> DIRECTIONS
Go through the entries one line at a time, and gather every line that has the word "computer".

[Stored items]

★ ★ ★ ★

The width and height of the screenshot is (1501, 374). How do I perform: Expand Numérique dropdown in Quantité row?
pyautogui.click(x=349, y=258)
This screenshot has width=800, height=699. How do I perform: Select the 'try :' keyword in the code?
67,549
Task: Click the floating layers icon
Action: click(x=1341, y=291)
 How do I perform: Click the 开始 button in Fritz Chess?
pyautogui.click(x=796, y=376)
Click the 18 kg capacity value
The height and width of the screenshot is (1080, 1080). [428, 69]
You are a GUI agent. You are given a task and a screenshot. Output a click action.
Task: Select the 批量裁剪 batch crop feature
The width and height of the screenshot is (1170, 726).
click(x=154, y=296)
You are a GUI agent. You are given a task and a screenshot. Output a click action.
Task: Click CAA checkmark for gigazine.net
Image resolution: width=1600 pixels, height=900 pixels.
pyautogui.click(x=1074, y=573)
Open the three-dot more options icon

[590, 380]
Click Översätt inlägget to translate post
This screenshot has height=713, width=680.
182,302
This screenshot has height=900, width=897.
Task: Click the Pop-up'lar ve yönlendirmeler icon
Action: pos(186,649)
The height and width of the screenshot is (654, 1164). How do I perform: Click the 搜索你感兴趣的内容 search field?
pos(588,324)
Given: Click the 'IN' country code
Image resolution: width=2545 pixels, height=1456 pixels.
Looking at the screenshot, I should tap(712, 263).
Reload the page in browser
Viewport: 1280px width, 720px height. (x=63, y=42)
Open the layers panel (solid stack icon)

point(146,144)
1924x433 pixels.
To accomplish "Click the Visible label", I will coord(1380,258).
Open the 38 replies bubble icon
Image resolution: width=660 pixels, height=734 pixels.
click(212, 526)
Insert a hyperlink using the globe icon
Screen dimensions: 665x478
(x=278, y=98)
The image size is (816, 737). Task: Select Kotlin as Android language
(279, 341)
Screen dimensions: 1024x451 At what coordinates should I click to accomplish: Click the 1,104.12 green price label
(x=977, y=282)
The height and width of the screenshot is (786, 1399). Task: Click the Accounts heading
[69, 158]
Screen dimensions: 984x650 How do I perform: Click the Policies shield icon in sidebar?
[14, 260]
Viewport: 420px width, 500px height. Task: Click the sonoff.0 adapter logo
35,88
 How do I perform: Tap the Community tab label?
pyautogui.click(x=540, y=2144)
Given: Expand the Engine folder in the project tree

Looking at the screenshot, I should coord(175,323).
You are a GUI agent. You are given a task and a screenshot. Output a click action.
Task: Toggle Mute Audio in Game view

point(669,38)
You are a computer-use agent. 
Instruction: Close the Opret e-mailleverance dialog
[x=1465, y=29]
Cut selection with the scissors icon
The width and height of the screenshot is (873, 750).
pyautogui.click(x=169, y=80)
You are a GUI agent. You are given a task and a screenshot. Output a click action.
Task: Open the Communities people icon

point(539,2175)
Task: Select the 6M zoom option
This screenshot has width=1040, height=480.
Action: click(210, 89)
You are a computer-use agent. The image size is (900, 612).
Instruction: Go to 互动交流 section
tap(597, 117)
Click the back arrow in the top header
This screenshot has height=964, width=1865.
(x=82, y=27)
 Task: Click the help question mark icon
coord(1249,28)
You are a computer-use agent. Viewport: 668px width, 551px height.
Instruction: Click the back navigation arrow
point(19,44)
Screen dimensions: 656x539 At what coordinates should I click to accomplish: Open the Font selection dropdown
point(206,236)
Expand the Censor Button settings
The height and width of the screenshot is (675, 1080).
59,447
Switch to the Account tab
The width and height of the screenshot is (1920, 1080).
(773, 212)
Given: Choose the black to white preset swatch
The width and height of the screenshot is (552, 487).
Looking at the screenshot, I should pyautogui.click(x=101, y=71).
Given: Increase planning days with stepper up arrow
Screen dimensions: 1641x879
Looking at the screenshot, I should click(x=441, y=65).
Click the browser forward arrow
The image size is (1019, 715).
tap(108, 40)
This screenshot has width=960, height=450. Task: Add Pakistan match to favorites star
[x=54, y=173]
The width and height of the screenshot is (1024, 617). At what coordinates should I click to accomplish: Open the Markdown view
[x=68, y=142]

★ ★ ★ ★

> ANSWER TO THIS PROBLEM
You are a computer-use agent. 
You are a computer-use agent. The image size is (900, 612).
You are a computer-use agent. Viewport: 668px width, 551px height.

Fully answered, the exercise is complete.